From the material below, copy each line that holds the word "computer".

[[ SOURCE MATERIAL open ]]

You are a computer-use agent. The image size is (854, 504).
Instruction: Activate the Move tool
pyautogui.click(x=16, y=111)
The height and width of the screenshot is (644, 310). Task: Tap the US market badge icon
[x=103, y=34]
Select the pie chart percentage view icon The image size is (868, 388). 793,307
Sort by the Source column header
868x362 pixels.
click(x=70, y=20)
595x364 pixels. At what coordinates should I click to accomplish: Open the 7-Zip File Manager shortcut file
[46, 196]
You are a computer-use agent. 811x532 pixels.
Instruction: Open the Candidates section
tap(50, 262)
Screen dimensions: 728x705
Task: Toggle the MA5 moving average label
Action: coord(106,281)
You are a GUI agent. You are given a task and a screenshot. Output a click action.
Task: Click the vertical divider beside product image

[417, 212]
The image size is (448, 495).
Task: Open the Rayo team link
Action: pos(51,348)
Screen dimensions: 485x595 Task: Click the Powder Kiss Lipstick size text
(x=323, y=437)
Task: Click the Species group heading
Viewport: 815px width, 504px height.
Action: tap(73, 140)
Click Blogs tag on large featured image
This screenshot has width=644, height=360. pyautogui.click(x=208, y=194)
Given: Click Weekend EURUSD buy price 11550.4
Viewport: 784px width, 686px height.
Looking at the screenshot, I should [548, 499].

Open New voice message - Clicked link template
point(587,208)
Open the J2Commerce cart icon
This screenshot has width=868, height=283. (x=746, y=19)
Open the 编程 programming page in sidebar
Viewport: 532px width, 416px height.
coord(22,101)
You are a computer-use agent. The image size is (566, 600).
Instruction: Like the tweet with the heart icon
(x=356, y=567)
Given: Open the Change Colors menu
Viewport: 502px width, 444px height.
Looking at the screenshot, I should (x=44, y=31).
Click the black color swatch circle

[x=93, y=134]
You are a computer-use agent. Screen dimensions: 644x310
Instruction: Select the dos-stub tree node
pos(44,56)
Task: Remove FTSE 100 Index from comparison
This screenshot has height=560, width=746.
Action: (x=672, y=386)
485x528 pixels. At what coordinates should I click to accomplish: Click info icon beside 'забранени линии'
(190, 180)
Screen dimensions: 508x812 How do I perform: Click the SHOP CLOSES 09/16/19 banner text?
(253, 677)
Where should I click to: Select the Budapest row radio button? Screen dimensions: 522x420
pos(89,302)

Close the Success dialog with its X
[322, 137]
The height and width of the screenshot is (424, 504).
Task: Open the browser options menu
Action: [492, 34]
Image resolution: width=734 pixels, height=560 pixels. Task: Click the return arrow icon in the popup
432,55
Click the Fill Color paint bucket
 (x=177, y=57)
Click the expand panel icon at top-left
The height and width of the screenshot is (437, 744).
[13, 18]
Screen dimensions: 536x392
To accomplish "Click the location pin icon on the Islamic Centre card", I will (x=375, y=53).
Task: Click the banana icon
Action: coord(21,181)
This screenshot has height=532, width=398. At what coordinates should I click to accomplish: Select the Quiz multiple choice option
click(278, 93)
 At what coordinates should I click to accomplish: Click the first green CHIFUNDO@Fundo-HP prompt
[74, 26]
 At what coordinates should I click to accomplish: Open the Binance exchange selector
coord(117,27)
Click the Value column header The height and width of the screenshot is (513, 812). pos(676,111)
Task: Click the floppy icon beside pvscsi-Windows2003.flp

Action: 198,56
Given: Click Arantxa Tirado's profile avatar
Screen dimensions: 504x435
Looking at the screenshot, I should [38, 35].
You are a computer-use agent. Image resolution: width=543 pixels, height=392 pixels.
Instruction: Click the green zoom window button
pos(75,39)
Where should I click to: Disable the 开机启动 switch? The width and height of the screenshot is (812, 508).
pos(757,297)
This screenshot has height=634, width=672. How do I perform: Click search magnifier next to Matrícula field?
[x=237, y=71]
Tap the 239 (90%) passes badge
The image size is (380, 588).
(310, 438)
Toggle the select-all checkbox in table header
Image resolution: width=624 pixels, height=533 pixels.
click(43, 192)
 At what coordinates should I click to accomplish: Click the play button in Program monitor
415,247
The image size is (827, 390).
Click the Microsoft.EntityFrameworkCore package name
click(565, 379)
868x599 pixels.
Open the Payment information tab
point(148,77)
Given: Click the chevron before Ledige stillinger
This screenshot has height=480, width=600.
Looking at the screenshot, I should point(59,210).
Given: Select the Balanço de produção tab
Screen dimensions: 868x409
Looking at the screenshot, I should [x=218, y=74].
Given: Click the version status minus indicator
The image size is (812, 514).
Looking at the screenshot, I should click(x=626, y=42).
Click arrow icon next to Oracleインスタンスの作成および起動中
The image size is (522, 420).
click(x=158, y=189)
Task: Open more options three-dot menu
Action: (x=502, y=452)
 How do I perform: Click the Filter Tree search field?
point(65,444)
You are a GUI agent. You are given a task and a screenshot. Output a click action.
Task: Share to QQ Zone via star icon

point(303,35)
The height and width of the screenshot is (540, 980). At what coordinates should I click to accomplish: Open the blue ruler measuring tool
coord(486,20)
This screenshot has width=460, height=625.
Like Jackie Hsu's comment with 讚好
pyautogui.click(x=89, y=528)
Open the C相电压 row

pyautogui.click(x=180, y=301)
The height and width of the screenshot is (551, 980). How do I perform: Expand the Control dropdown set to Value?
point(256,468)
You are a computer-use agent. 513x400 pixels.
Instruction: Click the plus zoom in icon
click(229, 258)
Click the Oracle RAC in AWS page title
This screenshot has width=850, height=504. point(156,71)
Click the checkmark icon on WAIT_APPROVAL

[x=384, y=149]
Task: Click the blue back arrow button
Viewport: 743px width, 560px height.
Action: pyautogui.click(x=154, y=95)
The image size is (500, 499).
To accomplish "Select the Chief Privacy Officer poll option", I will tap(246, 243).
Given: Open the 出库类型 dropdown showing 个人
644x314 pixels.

[[ SOURCE MATERIAL closed ]]

**OUTPUT OF THE TASK**
You are a computer-use agent. The image size is (854, 504).
You are a computer-use agent. 811x532 pixels.
You are a computer-use agent. The image size is (566, 600).
You are a computer-use agent. Screen dimensions: 644x310
You are a computer-use agent. Image resolution: width=543 pixels, height=392 pixels.
You are a computer-use agent. 513x400 pixels.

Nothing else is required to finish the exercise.